Top of Data records
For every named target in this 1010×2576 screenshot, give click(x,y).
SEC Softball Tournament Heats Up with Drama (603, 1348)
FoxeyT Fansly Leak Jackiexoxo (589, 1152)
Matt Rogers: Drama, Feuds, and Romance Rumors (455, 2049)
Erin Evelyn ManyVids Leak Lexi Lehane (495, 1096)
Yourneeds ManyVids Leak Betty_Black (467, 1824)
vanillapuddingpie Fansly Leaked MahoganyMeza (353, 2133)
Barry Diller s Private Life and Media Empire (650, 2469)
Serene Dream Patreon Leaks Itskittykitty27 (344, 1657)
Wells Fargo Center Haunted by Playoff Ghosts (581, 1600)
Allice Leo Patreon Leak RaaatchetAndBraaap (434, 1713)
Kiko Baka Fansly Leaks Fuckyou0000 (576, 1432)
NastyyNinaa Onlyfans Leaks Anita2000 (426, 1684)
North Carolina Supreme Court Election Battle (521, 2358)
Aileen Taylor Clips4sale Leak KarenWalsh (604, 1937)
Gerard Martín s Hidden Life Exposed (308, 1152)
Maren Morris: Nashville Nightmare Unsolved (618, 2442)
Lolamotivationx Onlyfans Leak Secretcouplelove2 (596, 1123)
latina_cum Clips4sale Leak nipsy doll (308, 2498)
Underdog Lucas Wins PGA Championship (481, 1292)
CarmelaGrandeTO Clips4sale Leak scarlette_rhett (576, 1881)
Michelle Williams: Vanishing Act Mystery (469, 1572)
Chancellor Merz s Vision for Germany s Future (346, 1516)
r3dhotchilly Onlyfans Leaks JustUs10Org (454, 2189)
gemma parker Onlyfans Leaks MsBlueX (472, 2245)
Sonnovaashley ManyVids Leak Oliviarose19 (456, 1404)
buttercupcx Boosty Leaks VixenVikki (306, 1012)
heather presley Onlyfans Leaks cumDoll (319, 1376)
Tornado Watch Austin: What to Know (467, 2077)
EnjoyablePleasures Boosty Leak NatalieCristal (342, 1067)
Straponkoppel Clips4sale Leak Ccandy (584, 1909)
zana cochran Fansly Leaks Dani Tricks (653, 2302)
Bottom of Data records
▸ **What you should do**
Could you show every line of the listing that holds the string "ManyVids"?

▸ **Written reply**
Erin Evelyn ManyVids Leak Lexi Lehane (495, 1096)
Yourneeds ManyVids Leak Betty_Black (467, 1824)
Sonnovaashley ManyVids Leak Oliviarose19 (456, 1404)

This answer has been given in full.